Ik holde naar mijn kamer om te doen wat ze zei. Vervolgens ging ik voor het raam staan en staarde naar de ingang van het landgoed. Als mensen zenuwachtig zijn, zeggen ze dat ze vlinders in hun buik hebben. Mij leek het meer of ik een zak vol knikkers had ingeslikt, die nu in me rondrolden.
Toen ik zag dat het hek openging en een onbekende auto naar binnen reed, snakte ik naar adem en kon me even niet verroeren. Toen schoot ik zo snel naar beneden dat ik op de laatste paar treden bijna mijn enkel verzwikte.

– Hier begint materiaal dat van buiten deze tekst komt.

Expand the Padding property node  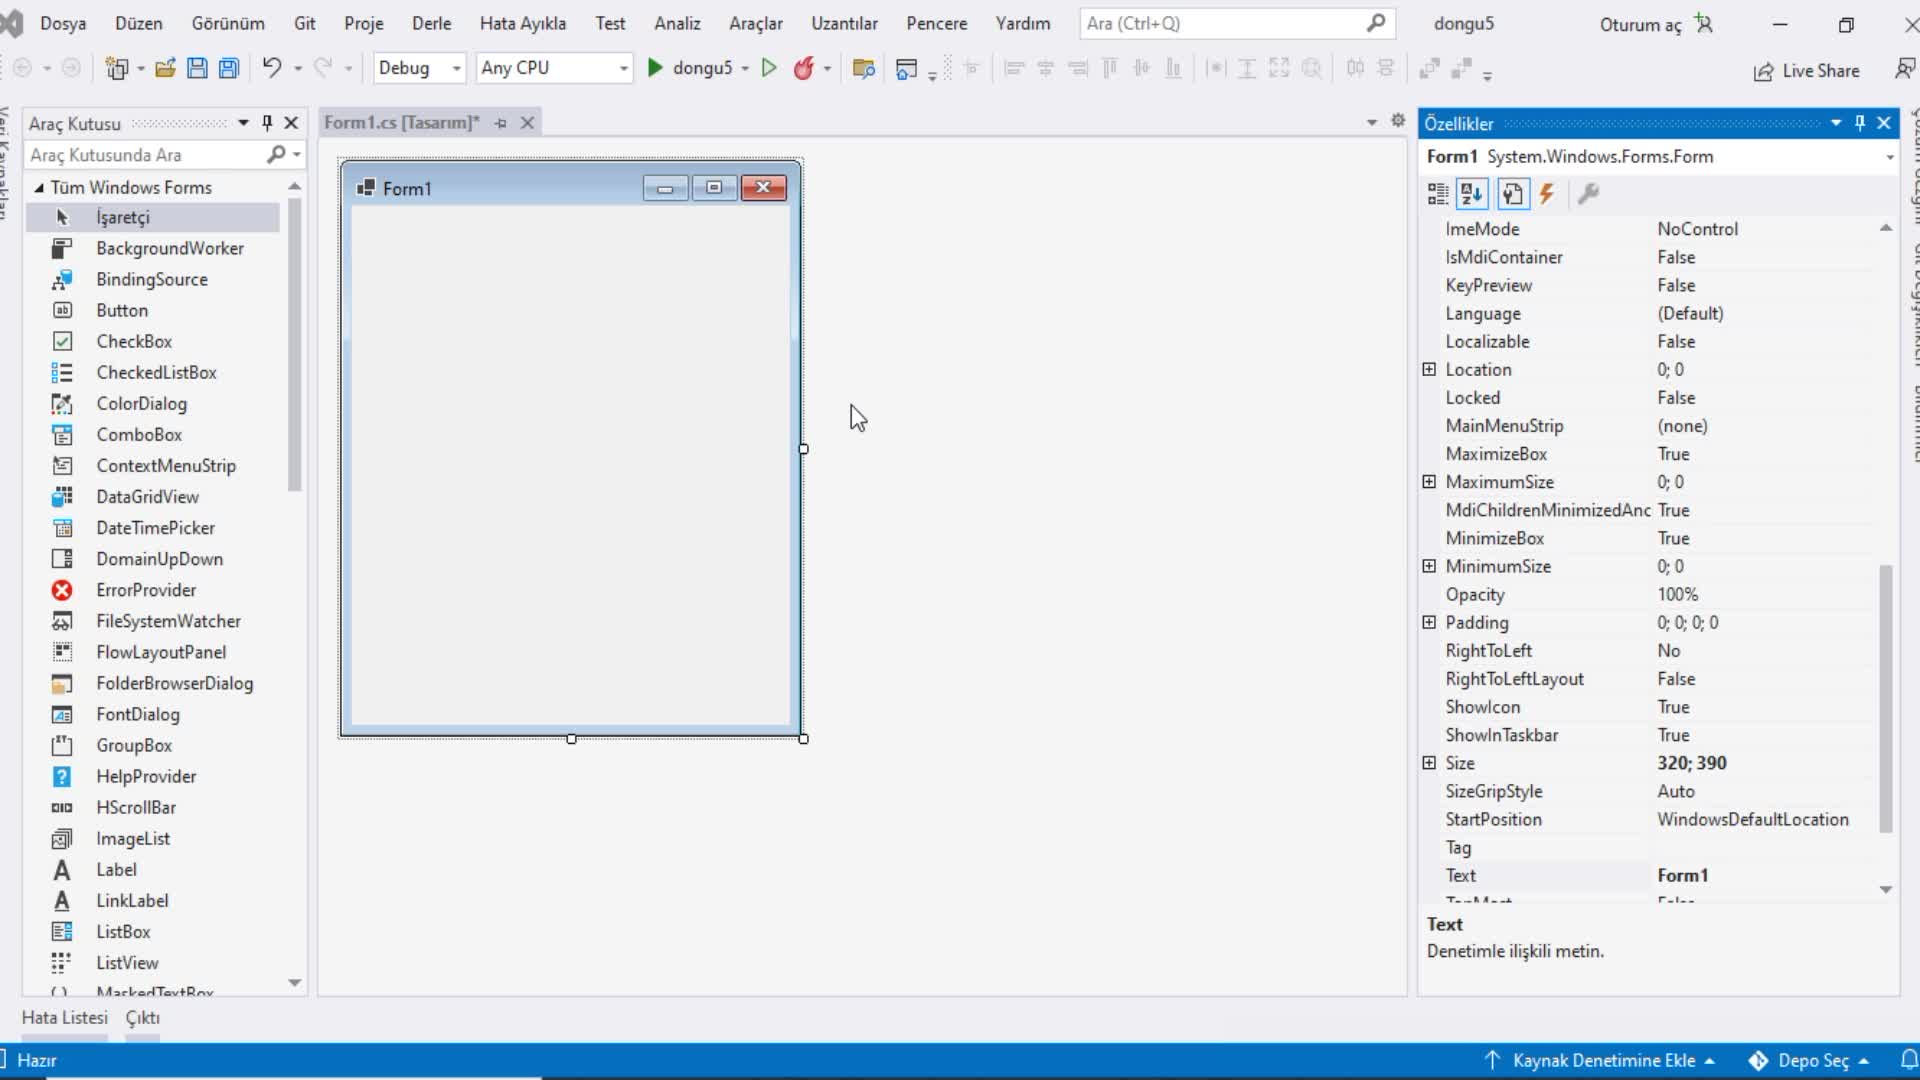tap(1429, 621)
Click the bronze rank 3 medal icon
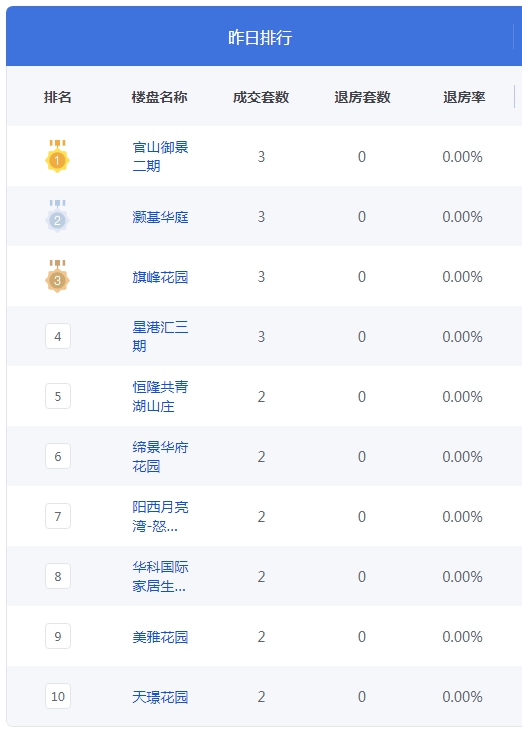 tap(57, 276)
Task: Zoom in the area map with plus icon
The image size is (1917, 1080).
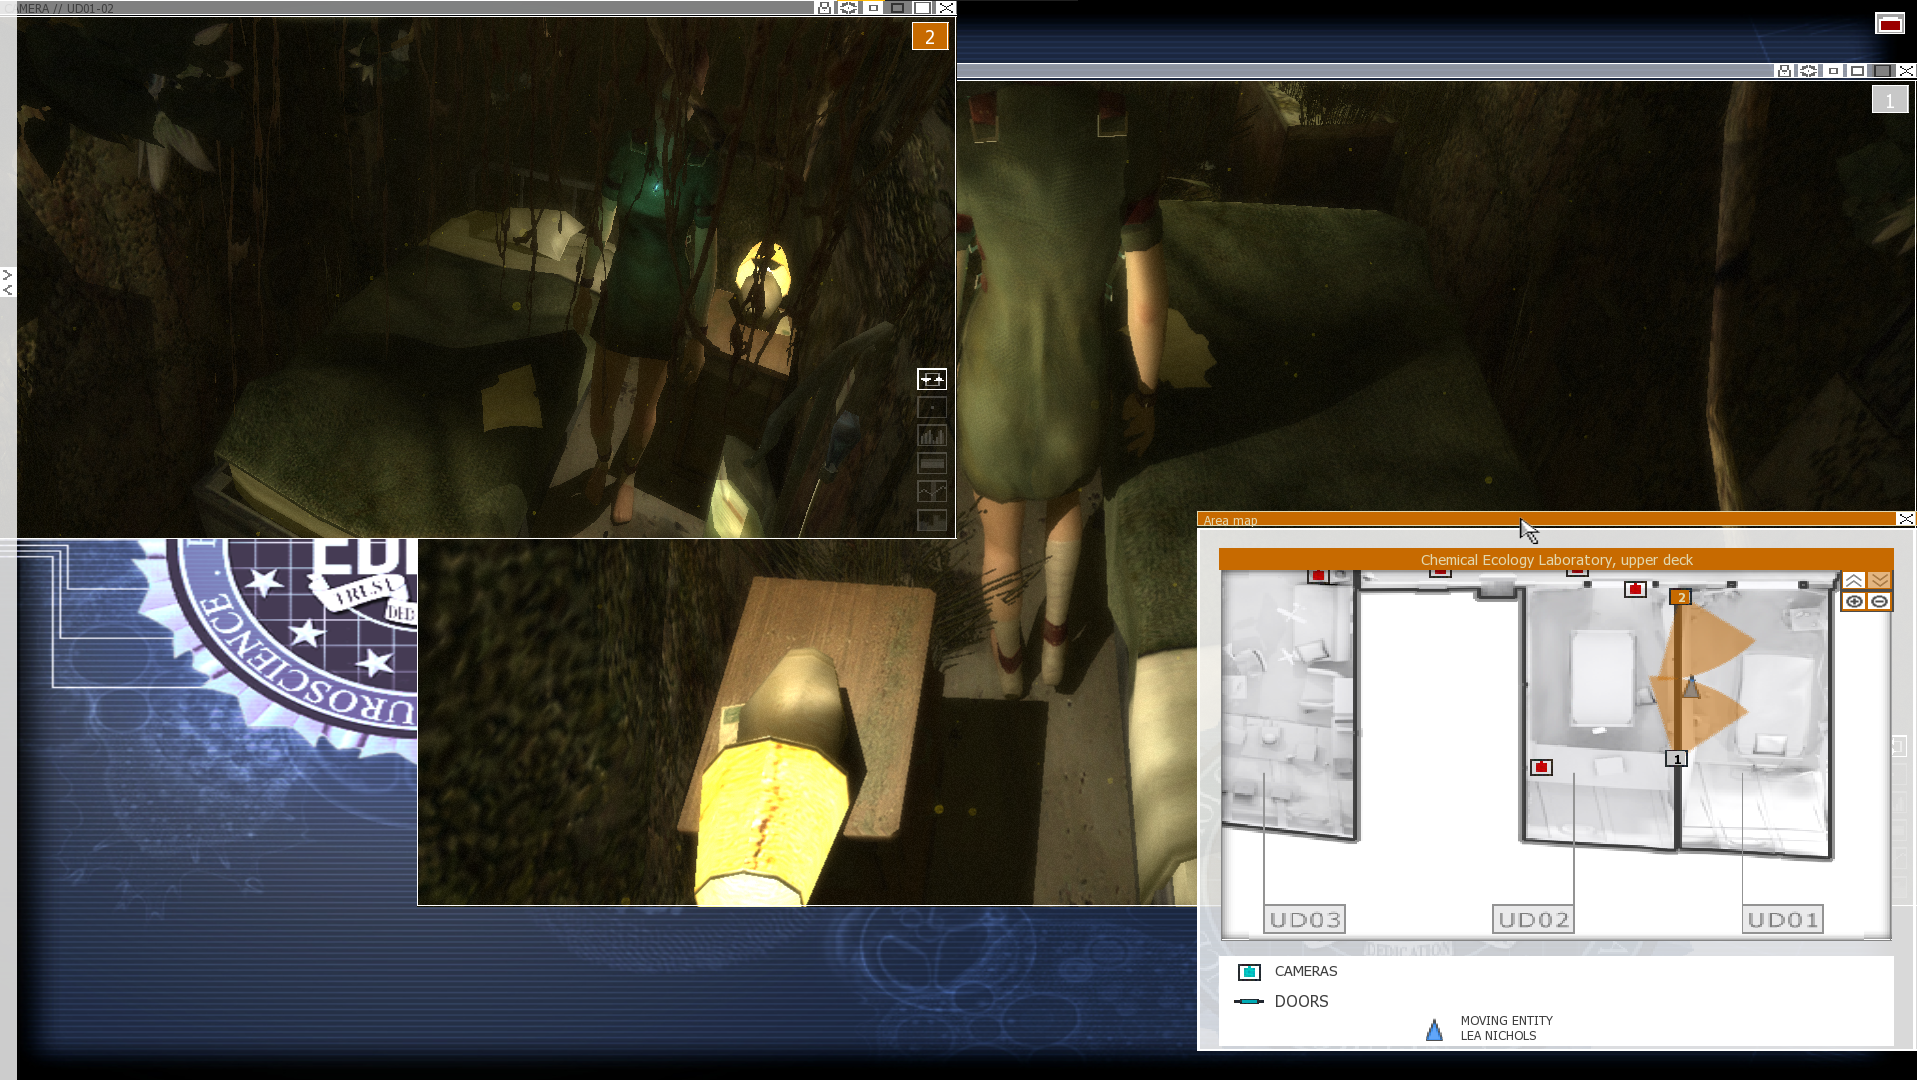Action: pyautogui.click(x=1854, y=601)
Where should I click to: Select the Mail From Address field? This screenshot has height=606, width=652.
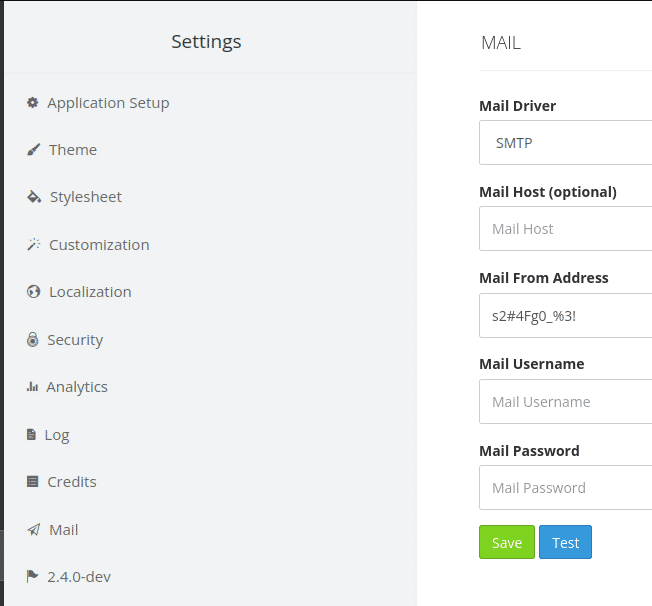pyautogui.click(x=566, y=316)
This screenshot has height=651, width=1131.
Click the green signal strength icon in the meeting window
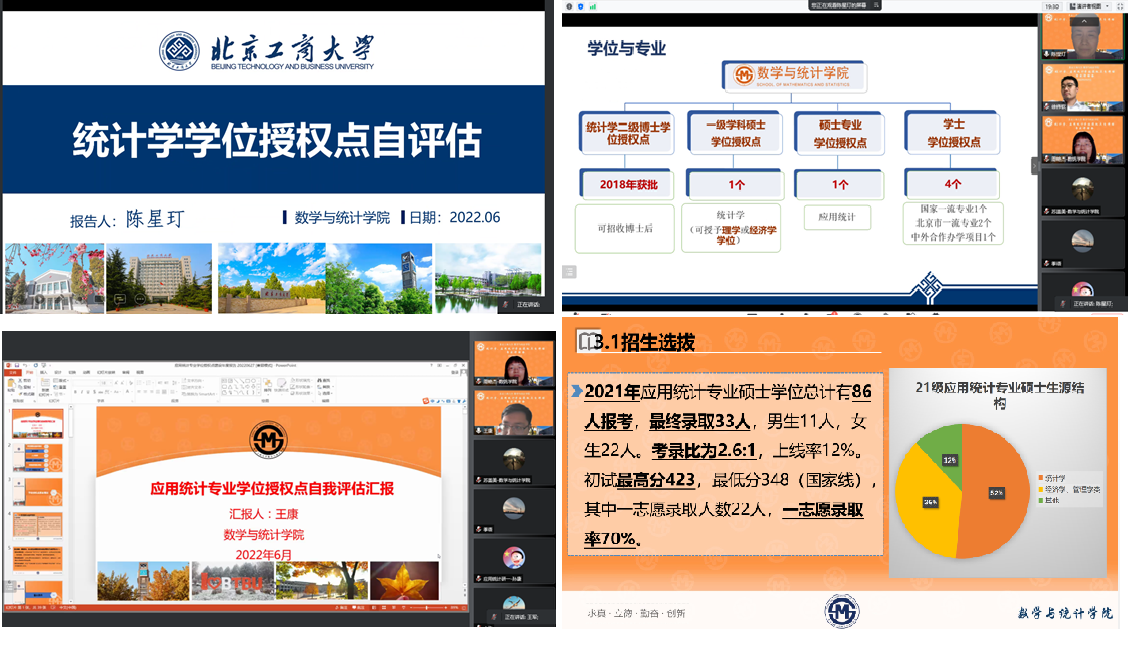coord(593,6)
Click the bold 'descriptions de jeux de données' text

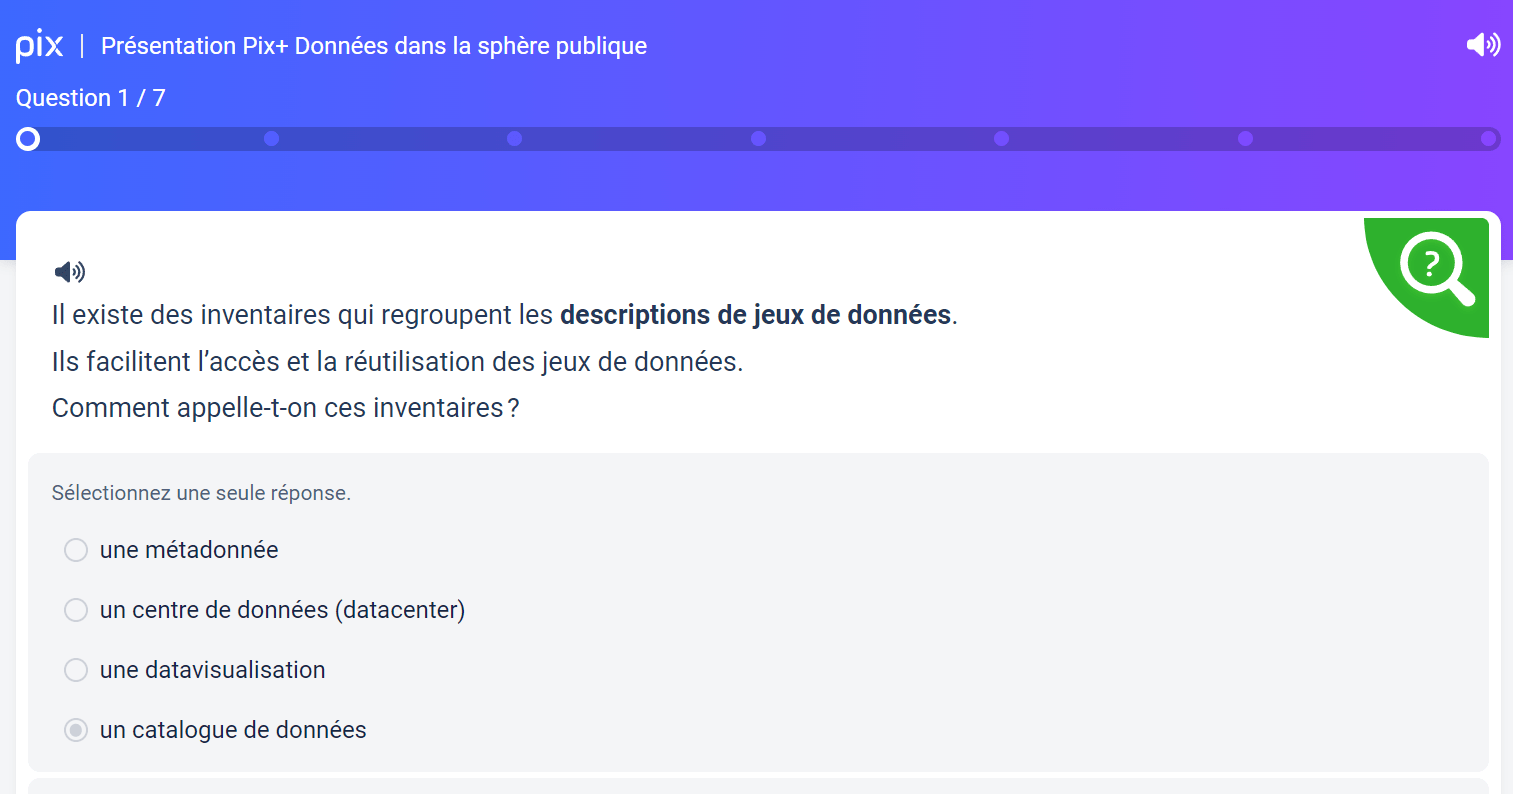pos(756,315)
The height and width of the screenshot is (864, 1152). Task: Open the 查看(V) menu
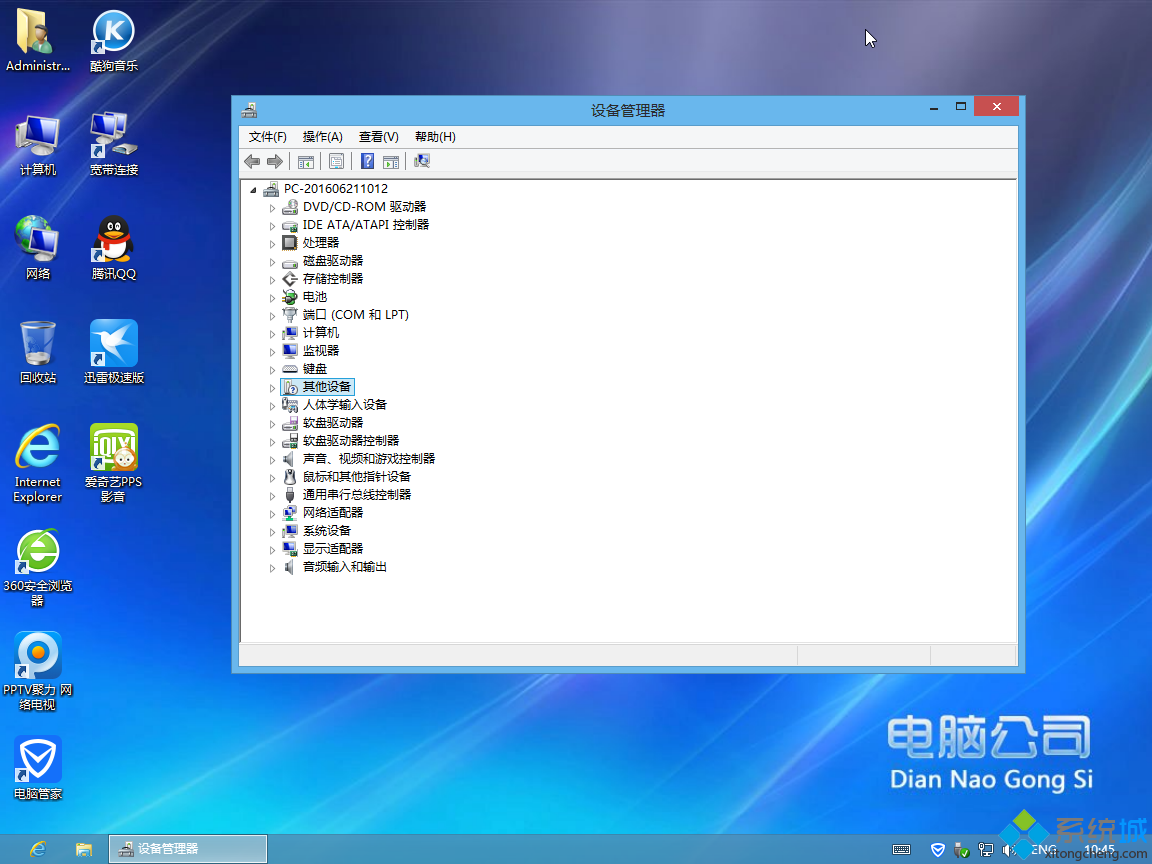click(x=378, y=136)
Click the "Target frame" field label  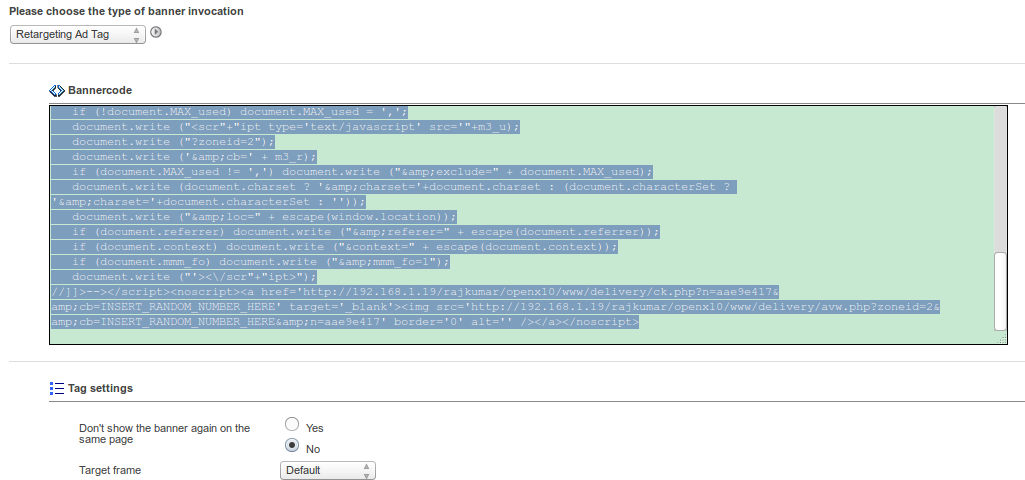tap(110, 470)
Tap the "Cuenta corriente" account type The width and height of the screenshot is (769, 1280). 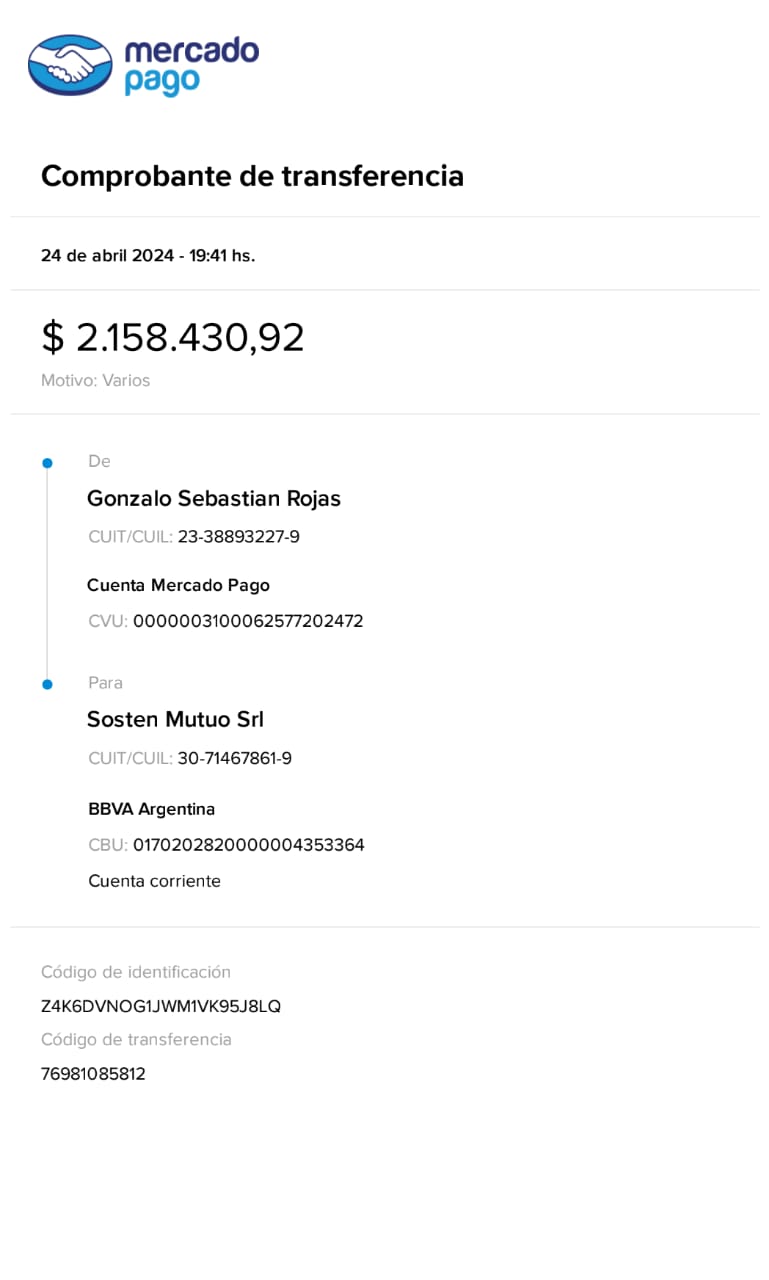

Ik hoorde mevrouw Dobson lachen, maar rende verder naar de voordeur en naar de trap van de veranda. Ethan parkeerde achter mijn auto en stapte langzaam uit. Hij droeg een dun hemd van geel katoen en met korte mouwen, en een spijkerbroek. Hij stond niet stom met open mond om zich heen te kijken, maar het was duidelijk dat hij diep onder de indruk was, en hij draaide zich langzaam om teneinde alles te overzien. Eindelijk zag hij me staan en lachte.
‘Hoi!’ riep hij en kwam naar me toe.
Ik liep langzaam de trap af. Ik zei niets. Hij lachte en zoende me, alsof we de laatste scène speelden van een romantische film, een lange, innige kus.
‘Je ziet er fantastisch uit,’ zei hij. Toen lachte hij weer. ‘Wat is er? Heb je je tong verloren?’
‘Ik kan gewoon niet geloven dat je er echt bent.’
Hij knikte, keek omhoog naar het huis en zei: ‘Ik ook niet. Je hebt niet overdreven. Het lijkt echt een paleis.’
‘Het is maar het huis waar ik woon,’ zei ik.
‘Nou, iets zegt me dat het wel wat beter is dan het motel waar ik mijn intrek had willen nemen als ik hier kwam. Maar het is leuk zoals je het omschrijft,’ ging hij verder. ‘Ik zal mijn koffer even pakken.’
Ik volgde hem naar de gehuurde auto. Hij pakte zijn koffer en bleef even staan om mijn auto te bewonderen.
‘Een Aston Martin,’ zei hij. ‘Hebben jullie nog meer bezoek?’
‘Nee, dat is mijn auto. Mijn eindexamencadeau.’
‘Dat meen je niet.’
‘Maak er niet zo’n ophef van,’ zei ik, en deed net of ik me ergerde.
‘Morgen mag jij erin rijden. We gaan naar Lexington om het warenhuis te bezichtigen, we lunchen met mijn oom en dineren met mijn vader en Lucille.’
‘Hm, in dat geval zal ik mijn afspraak met de president annuleren.’
‘Dat zou ik maar doen,’ zei ik. Lachend sloeg hij zijn arm om me heen toen we de trap opliepen en naar binnen gingen.
Ik merkte het pas toen ik hem had voorgesteld aan mevrouw Dobson en Doris en nadat ik hem zijn kamer had gewezen, maar het was iets dat ik de hele dag al gevoeld had.
Cassie was verdwenen.
En in mijn hart hoopte ik dat het voorgoed zou zijn.